REQUIRED WORK: Check every line of the entries below for the word "contacts", then give only the number of lines that have it.

[DATA FOR THIS EXERCISE Boundary: Start]

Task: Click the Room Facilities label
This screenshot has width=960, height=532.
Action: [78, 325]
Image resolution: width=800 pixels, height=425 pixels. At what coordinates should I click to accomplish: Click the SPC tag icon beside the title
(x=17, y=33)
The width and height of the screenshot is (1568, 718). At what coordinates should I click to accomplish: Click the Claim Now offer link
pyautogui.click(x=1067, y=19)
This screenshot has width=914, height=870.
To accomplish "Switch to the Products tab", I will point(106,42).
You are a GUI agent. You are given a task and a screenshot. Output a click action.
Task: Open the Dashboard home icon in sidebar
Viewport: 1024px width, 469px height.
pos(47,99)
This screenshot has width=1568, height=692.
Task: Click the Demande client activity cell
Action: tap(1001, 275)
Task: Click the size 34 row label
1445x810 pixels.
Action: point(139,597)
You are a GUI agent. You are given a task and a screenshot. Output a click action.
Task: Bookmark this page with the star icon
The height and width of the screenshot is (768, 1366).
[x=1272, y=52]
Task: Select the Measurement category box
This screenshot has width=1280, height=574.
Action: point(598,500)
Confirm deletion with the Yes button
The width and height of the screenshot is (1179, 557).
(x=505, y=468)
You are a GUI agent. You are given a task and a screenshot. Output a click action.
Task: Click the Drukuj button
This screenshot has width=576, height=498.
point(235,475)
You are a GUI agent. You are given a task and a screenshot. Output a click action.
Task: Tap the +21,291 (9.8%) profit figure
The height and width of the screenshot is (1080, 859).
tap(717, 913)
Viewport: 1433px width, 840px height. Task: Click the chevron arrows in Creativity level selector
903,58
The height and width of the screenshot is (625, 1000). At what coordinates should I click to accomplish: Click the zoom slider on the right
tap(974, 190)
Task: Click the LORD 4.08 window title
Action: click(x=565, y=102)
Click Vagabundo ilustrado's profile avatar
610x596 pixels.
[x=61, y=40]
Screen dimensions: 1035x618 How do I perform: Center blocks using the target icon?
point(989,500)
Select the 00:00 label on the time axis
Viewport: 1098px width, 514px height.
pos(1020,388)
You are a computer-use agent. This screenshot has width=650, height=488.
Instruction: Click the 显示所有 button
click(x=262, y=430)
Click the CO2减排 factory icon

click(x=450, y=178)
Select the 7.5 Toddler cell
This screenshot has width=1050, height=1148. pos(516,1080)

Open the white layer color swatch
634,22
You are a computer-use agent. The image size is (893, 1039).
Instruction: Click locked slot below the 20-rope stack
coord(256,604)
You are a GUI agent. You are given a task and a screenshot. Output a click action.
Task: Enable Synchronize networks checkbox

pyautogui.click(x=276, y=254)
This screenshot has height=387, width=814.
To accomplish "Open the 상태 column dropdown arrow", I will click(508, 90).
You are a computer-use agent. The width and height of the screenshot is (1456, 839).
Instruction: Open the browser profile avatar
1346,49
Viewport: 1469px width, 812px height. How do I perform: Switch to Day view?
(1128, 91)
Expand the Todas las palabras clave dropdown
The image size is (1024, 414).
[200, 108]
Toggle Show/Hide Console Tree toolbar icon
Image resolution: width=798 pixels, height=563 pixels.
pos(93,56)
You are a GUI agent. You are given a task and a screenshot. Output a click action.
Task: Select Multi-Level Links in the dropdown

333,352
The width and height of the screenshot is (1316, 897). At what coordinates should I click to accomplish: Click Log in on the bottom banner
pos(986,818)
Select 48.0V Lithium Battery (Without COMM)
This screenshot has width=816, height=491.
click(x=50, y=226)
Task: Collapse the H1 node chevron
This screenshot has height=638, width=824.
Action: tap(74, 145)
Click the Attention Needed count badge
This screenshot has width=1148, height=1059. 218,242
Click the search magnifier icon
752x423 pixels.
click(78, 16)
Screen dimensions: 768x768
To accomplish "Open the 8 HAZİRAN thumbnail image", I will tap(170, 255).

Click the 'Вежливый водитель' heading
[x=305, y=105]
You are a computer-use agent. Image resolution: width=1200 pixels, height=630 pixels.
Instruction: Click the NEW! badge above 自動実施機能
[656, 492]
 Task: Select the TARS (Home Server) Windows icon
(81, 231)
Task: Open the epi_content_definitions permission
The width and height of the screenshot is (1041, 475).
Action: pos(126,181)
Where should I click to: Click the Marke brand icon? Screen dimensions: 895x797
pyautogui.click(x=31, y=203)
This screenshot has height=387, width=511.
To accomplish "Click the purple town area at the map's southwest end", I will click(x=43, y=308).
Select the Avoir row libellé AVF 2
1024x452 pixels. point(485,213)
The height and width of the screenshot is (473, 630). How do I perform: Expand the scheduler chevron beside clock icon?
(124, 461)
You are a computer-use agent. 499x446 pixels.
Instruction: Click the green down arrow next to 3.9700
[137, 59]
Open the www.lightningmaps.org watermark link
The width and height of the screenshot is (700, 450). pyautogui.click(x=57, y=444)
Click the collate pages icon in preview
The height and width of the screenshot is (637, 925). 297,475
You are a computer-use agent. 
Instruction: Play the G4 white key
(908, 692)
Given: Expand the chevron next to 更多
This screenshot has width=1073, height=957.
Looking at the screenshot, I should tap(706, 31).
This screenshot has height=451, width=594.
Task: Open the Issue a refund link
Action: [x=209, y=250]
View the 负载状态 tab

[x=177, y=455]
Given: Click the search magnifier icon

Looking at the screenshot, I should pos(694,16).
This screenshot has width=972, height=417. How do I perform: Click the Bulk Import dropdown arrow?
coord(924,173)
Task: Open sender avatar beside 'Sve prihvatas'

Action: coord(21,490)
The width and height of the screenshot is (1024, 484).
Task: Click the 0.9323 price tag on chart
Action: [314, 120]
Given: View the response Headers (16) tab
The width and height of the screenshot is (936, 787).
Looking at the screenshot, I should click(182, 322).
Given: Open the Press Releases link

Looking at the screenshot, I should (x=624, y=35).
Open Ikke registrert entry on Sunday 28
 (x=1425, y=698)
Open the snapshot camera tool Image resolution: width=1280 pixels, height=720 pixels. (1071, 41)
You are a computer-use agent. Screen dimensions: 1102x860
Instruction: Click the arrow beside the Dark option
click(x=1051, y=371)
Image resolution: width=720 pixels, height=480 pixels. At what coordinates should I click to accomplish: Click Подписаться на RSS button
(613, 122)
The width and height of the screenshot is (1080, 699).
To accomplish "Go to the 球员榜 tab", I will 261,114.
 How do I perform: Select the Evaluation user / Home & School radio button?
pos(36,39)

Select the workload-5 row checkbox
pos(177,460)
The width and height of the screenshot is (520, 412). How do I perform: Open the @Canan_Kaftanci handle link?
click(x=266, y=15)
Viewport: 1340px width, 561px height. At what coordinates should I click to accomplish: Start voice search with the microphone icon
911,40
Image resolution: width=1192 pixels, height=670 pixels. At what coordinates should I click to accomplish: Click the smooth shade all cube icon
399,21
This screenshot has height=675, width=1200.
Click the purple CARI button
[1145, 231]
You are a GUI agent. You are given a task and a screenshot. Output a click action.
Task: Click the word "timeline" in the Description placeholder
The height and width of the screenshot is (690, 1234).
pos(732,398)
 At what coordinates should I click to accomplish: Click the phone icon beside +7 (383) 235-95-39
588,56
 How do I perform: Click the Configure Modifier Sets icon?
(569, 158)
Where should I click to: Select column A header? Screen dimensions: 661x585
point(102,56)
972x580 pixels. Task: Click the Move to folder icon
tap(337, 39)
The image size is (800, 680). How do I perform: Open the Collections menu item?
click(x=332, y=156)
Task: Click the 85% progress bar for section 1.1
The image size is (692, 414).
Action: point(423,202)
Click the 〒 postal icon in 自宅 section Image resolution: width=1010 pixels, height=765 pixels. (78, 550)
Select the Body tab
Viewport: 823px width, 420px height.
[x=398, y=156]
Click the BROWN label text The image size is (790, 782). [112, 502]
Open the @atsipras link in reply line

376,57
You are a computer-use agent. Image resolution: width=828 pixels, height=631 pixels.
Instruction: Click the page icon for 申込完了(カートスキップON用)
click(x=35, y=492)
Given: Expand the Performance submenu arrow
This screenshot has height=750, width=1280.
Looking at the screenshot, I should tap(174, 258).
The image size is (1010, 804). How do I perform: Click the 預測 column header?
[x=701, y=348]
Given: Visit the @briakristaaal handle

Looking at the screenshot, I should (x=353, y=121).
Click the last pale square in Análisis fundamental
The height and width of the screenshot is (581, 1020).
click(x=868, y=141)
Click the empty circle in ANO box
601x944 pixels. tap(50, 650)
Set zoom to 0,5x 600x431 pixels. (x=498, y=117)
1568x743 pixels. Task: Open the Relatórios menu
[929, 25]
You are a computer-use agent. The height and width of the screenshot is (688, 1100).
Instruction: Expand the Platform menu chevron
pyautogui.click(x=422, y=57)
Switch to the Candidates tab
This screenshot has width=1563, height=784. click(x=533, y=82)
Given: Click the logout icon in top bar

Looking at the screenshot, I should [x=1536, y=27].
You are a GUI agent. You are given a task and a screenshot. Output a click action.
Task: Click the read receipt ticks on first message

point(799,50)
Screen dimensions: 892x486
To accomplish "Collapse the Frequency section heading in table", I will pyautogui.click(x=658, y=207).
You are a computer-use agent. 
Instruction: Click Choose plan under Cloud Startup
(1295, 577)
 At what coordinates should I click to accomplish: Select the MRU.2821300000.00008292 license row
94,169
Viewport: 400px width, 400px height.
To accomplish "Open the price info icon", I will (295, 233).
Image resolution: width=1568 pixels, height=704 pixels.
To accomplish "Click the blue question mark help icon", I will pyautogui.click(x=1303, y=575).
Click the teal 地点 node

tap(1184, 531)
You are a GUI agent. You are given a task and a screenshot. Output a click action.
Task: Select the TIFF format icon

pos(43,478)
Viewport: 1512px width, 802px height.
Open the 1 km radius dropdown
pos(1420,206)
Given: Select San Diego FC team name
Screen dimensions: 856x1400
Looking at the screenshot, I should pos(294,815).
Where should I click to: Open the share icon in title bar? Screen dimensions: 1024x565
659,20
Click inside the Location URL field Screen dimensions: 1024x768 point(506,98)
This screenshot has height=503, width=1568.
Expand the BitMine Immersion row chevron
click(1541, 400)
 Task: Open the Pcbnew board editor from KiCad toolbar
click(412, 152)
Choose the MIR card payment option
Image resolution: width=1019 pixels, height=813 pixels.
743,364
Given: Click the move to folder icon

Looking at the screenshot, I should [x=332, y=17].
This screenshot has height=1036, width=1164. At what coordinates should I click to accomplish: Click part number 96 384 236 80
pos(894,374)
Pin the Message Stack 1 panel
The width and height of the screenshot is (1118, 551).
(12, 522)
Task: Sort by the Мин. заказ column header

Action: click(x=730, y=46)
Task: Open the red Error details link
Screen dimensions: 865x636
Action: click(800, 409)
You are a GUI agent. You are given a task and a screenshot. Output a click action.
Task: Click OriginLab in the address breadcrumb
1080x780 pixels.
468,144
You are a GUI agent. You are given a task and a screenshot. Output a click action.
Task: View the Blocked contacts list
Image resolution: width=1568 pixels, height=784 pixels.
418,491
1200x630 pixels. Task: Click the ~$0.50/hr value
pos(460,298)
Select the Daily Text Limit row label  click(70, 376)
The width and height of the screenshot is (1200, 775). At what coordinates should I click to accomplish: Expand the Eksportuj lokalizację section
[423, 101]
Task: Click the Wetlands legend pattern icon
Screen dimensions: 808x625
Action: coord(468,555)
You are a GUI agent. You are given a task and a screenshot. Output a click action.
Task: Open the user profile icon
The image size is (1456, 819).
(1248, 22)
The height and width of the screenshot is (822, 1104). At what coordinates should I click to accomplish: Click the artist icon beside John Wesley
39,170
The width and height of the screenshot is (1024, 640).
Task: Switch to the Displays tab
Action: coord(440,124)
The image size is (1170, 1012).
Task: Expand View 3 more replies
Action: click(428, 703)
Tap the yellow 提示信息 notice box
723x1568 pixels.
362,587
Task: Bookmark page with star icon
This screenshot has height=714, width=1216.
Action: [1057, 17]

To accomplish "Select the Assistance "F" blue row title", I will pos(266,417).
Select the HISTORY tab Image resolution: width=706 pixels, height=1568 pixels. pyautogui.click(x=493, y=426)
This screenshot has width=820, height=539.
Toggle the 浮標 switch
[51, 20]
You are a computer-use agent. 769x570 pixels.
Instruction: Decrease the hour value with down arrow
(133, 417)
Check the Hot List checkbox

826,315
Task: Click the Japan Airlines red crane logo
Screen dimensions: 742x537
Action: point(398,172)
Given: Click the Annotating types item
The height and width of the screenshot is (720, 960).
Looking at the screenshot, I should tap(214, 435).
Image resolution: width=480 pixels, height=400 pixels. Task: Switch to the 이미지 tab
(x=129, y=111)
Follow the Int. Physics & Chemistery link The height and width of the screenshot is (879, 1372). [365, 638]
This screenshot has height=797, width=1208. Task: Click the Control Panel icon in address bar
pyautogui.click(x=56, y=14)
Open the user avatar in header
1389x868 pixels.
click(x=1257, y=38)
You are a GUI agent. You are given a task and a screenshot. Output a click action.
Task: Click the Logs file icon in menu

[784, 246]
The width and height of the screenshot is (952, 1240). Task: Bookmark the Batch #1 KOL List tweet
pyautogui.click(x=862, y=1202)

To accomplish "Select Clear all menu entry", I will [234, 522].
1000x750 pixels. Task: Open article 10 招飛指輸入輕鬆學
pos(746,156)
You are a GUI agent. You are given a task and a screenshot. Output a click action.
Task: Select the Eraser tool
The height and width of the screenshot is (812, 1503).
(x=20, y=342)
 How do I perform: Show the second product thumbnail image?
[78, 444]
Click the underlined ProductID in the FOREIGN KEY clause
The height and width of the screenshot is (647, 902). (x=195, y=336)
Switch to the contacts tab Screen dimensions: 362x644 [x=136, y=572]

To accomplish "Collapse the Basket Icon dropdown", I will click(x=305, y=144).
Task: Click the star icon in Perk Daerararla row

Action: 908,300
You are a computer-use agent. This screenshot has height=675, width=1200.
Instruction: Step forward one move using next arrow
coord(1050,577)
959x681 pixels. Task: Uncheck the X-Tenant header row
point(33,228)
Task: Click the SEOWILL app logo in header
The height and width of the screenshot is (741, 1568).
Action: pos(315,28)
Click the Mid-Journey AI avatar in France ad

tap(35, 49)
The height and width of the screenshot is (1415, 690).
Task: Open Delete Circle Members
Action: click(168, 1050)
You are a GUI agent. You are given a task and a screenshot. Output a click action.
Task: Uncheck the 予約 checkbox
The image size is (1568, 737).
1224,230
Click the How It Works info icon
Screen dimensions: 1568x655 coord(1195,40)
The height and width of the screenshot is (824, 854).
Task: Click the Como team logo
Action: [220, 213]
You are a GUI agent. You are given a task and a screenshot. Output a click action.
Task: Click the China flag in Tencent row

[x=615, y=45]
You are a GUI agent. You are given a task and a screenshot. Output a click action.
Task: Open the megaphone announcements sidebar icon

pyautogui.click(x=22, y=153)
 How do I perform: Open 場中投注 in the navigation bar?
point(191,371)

[DATA FOR THIS EXERCISE Boundary: End]

ANSWER SECTION: 2